Machine Learning and Deep Learning Approaches to Print defect Detection, Face Set Recognition, Face Alignment, and Visual Enhancement in Space and Time
thesisposted on 2021-07-21, 18:43 authored by Xiaoyu XiangXiaoyu Xiang
The research includes machine Learning and Deep Learning Approaches to Print Defect Detection, Face Set Recognition and Face Alignment, and Visual-Enhancement in Space and Time. This thesis consists of six parts which are related to 6 projects:
In Chapter 1, the first project focuses on detection of local printing defects including gray spots and solid spots. We propose a coarse-to-fine method to detect local defects in a block-wise manner and aggregate the blockwise attributes to generate the feature vector of the whole test page for a further ranking task. In the detection part, we first select candidate regions by thresholding a single feature. Then more detailed features of candidate blocks are calculated and sent to a decision tree that is previously trained on our training dataset. The final result is given by the decision tree model to control the false alarm rate while maintaining the required miss rate.
Chapter 2 introduces face set recognition and Chapter 3 is about face alignment. In order to reduce the computational complexity of comparing face sets, we propose a deep neural network that can compute and aggregate the face feature vectors with different weights. As for face alignment, our goal is to solve the jittering of landmark locations when applied on video. We propose metrics and corresponding methods around this goal.

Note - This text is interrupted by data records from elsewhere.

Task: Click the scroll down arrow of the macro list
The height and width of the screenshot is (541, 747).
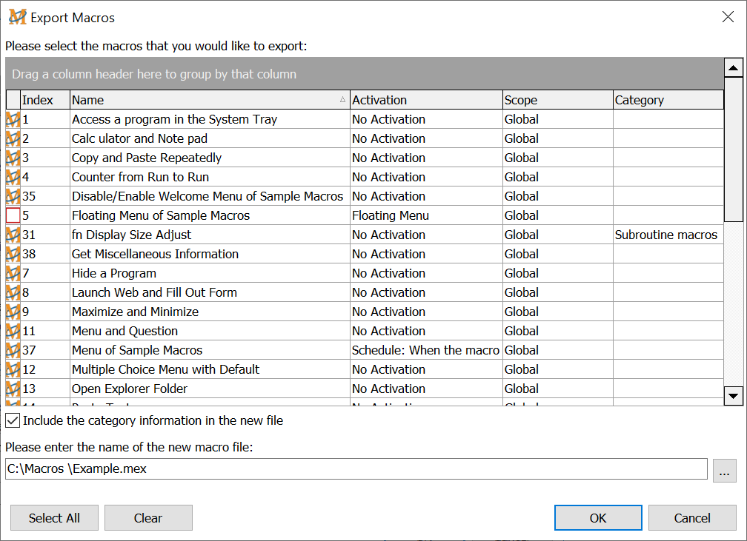Action: (x=734, y=396)
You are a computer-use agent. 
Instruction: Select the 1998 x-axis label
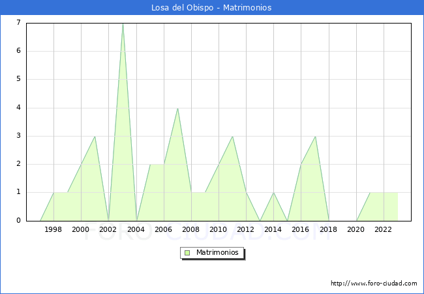(53, 229)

In recent years, mobile photography has become increasingly prevalent in our lives with social media due to its high portability and convenience. However, many challenges still exist in distributing high-quality mobile images and videos under the limit of data capacity, hardware storage, and network bandwidth. Therefore, we have been exploring enhancement techniques to improve the image and video qualities, considering both effectiveness and efficiency for a wide variety of applications, including WhatsApp, Portal, TikTok, even the printing industry. Chapter 4 introduces single image super-resolution to handle real-world images with various degradations, and its influence on several downstream high-level computer vision tasks. Next, Chapter 5 studies on headshot image restoration with multiple references, which is an application of visual enhancement under more specific scenarios. Finally, as a step towards the temporal domain enhancement, the Zooming SlowMo framework for fast and accurate space-time video super-resolution will be introduced in Chapter 6.